(Pixel coordinate grounding data)
++++
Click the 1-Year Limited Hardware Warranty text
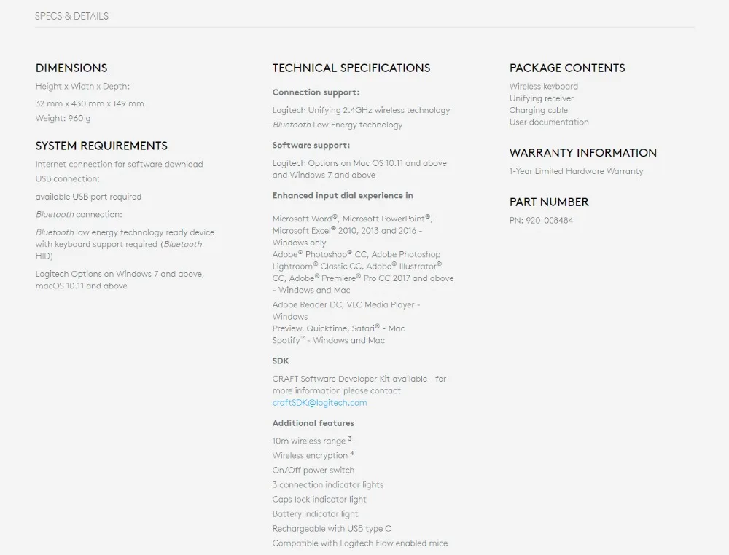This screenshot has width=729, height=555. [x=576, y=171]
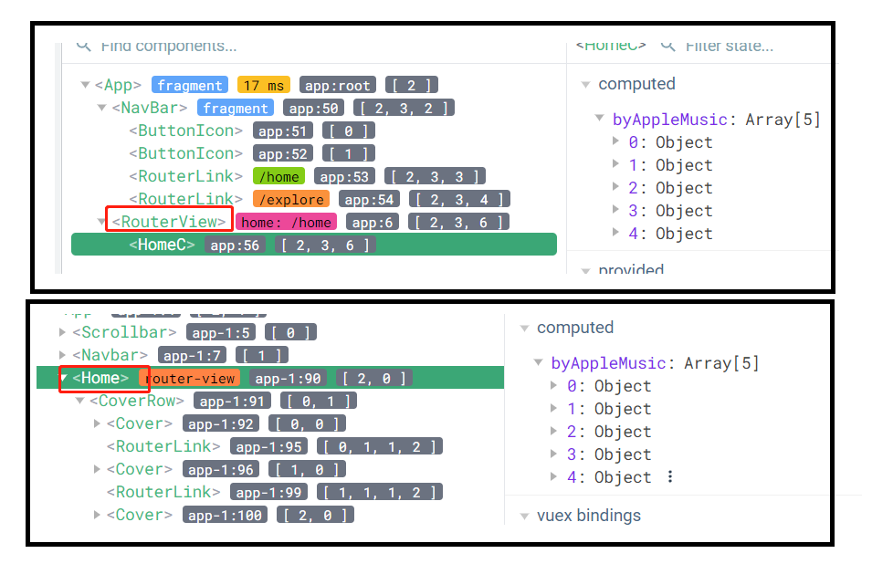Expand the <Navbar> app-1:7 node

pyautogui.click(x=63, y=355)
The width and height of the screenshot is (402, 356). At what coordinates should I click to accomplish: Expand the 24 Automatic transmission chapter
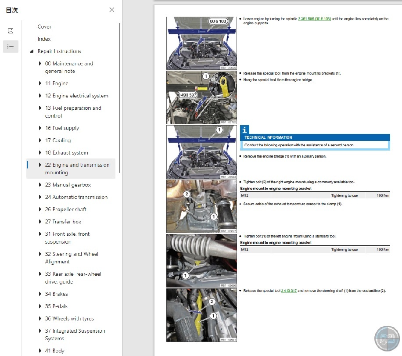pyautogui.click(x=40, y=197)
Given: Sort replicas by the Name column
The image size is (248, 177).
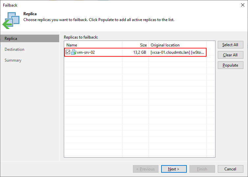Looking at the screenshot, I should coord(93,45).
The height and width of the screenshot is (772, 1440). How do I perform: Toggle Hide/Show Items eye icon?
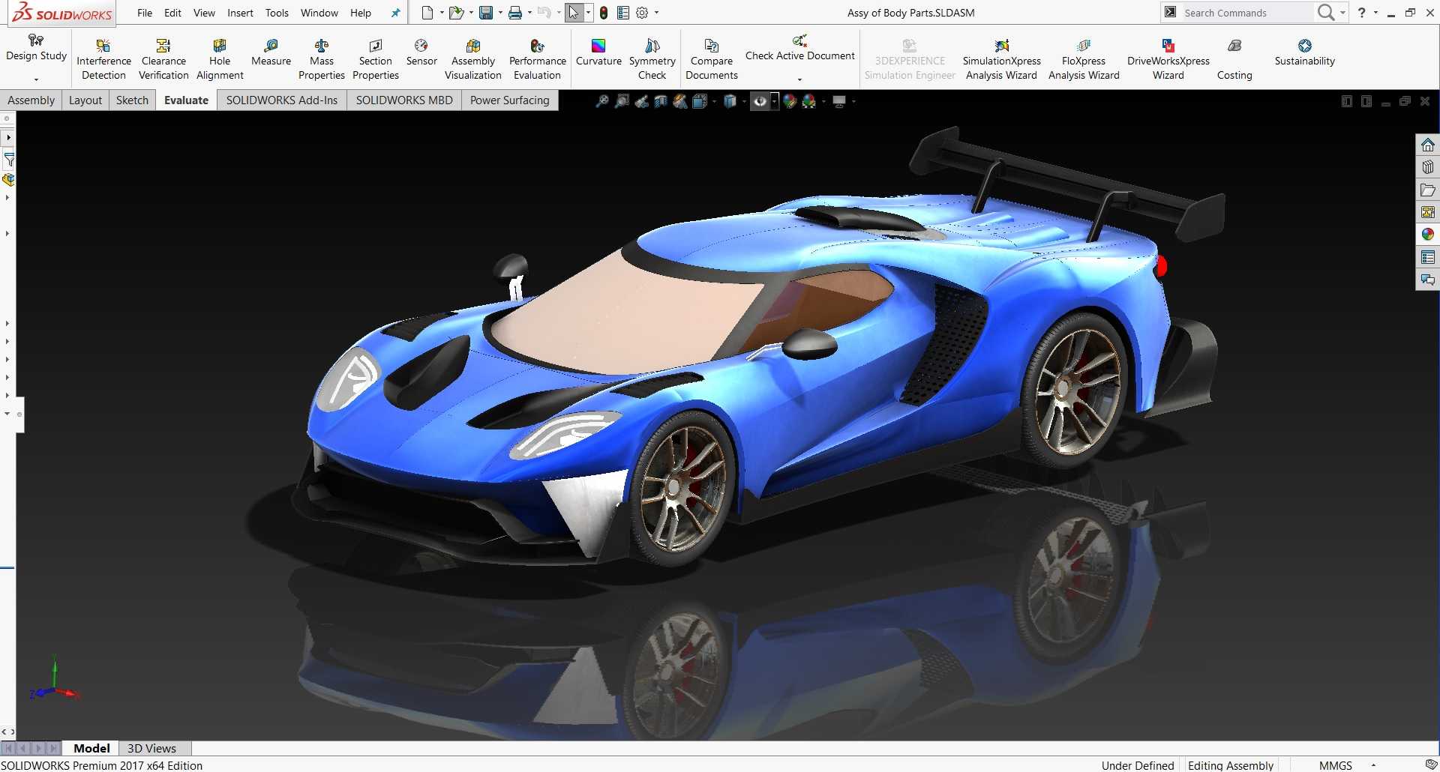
++++
§ YOUR ASSIGNMENT: Print each record exactly as it stands, skipping the pictures.

§ ANSWER FOR THIS EXERCISE:
Click the 1-Year Limited Hardware Warranty text
This screenshot has width=729, height=555. [x=576, y=171]
Expand the <Navbar> app-1:7 node

pyautogui.click(x=63, y=355)
The width and height of the screenshot is (402, 356). At what coordinates should I click to accomplish: Expand the 24 Automatic transmission chapter
pyautogui.click(x=40, y=197)
Given: Sort replicas by the Name column
The image size is (248, 177).
Looking at the screenshot, I should coord(93,45).
The height and width of the screenshot is (772, 1440). How do I perform: Toggle Hide/Show Items eye icon?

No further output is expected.